***** DOCUMENT PASSAGE

Another powerful source of amplification is linearity (the principle of superposition). A simple example of this is depolarisation. Suppose one has a symmetric bilinear form B(f,g): X \times X \to {\Bbb R} from a normed vector space X to the real numbers, and one has already proven the polarised inequality

|B(f,f)| \leq A \|f\|_X^2

for all f in X. One can amplify this by replacing f with f+cg for arbitrary f, g in X and a real parameter c, obtaining

|B(f,f)+2c B(f,g) + c^2 B(g,g)| \leq A (\|f\|_X+|c| \|g\|_X)^2.

Optimising this in c (e.g. taking c := \|f\|_X/\|g\|_X) and using the triangle inequality, one eventually obtains the amplified (depolarised) inequality

|B(f,g)| \leq C A \|f\|_X \|g\|_X

for some absolute constant C.

For a slightly more sophisticated example, suppose for instance that one has a linear operator T: L^p(X) \to L^p(Y) for some 0 < p < \infty and some measure spaces X,Y, and that one has established a scalar estimate of the form

\| Tf \|_{L^p(Y)} \leq A \|f\|_{L^p(X)} (10)

for arbitrary scalar functions f. Then by replacing f by a signed sum \sum_{n=1}^N \epsilon_n f_n, where f_1,\ldots ,f_N are arbitrary functions in L^p(X) and \epsilon_n \in \{-1,+1\} are signs, and using linearity, we obtain

\| \sum_{n=1}^N \epsilon_n Tf_n \|_{L^p(Y)} \leq A \| \sum_{n=1}^N \epsilon_n f_n \|_{L^p(X)}.

If we raise this to the p^{th} power, take the \epsilon_n to be random (Bernoulli) signs (in order to avoid unexpectedly large cancellations in the series), and then take expectations of both sides, we obtain

{\Bbb E} \| \sum_{n=1}^N \epsilon_n Tf_n \|_{L^p(Y)}^p \leq A^p {\Bbb E}\| \sum_{n=1}^N \epsilon_n f_n \|_{L^p(X)}^p.

If one then uses Khintchine’s inequality to compute the expectations, one ends up with the vector valued estimate

\| (\sum_{n=1}^N |Tf_n|^2)^{1/2} \|_{L^p(Y)} \leq C_p A \| (\sum_{n=1}^N |f_n|^2)^{1/2} \|_{L^p(X)}

for some constant C_p depending only on p (in particular, it is independent of N). We can then use the monotone convergence theorem to amplify the finite sum to an infinite sum, thus

\| (\sum_{n=1}^\infty |Tf_n|^2)^{1/2} \|_{L^p(Y)} \leq C_p A \| (\sum_{n=1}^\infty |f_n|^2)^{1/2} \|_{L^p(X)}.

**********
***** SUPPLIED RECORDS

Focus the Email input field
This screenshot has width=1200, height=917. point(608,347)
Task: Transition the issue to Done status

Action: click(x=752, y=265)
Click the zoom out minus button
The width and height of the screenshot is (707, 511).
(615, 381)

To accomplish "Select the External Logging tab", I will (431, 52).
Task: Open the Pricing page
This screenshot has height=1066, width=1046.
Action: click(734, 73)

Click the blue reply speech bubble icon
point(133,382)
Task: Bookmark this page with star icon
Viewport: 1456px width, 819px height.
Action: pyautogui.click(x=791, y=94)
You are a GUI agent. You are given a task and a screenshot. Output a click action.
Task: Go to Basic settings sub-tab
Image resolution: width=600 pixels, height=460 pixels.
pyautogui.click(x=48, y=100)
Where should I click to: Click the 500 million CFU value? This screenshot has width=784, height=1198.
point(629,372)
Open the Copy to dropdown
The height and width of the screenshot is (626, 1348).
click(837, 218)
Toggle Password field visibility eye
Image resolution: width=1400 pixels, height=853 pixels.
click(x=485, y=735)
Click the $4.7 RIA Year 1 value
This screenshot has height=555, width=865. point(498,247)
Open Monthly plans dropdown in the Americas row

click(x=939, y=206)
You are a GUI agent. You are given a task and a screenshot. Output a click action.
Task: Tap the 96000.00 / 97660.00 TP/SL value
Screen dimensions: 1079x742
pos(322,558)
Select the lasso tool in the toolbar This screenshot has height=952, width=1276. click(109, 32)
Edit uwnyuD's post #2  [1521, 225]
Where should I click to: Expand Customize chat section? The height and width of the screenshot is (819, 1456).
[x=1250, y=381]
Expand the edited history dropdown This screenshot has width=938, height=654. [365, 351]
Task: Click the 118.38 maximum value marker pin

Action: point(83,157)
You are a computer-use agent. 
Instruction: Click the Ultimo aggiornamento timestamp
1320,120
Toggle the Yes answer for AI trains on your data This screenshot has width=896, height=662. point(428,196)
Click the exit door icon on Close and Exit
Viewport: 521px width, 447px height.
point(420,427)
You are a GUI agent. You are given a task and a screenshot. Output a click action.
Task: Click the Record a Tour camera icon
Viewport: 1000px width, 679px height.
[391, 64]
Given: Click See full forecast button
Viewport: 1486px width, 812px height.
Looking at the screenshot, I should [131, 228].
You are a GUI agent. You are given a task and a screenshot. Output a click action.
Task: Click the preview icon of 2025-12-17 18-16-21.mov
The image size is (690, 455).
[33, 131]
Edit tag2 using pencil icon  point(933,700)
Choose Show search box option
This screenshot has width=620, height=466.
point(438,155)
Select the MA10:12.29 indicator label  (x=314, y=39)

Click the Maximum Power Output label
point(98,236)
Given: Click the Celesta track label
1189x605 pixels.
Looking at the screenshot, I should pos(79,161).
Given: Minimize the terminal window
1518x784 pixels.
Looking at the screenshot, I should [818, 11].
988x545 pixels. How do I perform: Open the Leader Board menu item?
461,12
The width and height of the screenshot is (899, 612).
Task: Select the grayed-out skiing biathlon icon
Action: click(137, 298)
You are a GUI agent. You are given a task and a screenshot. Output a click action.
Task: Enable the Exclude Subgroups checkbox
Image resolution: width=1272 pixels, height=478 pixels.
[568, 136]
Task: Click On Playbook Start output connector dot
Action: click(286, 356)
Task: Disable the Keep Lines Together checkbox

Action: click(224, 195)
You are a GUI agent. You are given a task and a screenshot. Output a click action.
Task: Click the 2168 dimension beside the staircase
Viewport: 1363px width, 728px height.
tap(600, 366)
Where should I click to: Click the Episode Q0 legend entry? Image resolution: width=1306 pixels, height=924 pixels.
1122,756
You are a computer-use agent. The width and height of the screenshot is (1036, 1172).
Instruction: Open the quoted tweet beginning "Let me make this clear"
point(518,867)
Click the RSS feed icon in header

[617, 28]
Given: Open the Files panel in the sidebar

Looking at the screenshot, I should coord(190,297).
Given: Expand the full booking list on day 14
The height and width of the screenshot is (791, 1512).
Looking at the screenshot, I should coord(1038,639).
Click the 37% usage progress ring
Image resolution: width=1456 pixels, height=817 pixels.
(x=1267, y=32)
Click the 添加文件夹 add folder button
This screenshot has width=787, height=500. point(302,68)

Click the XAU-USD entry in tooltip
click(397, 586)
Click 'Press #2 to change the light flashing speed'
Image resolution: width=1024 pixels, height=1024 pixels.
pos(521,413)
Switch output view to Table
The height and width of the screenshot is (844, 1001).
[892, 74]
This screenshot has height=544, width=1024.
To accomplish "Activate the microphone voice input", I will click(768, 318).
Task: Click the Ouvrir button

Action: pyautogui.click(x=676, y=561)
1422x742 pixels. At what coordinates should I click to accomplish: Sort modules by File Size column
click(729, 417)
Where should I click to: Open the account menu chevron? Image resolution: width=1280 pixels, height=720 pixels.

**********

CHALLENGES |
1/ Can you reproduce the passage on amplification through linearity from "Another powerful source" to "absolute constant C."?
2/ Which standard results does the passage on amplification through linearity name and then apply in its derivations?

EXPECTED RESPONSES |
1/
Another powerful source of amplification is linearity (the principle of superposition). A simple example of this is depolarisation. Suppose one has a symmetric bilinear form B(f,g): X \times X \to {\Bbb R} from a normed vector space X to the real numbers, and one has already proven the polarised inequality

|B(f,f)| \leq A \|f\|_X^2

for all f in X. One can amplify this by replacing f with f+cg for arbitrary f, g in X and a real parameter c, obtaining

|B(f,f)+2c B(f,g) + c^2 B(g,g)| \leq A (\|f\|_X+|c| \|g\|_X)^2.

Optimising this in c (e.g. taking c := \|f\|_X/\|g\|_X) and using the triangle inequality, one eventually obtains the amplified (depolarised) inequality

|B(f,g)| \leq C A \|f\|_X \|g\|_X

for some absolute constant C.

2/
- The triangle inequality
- Khintchine's inequality
- The monotone convergence theorem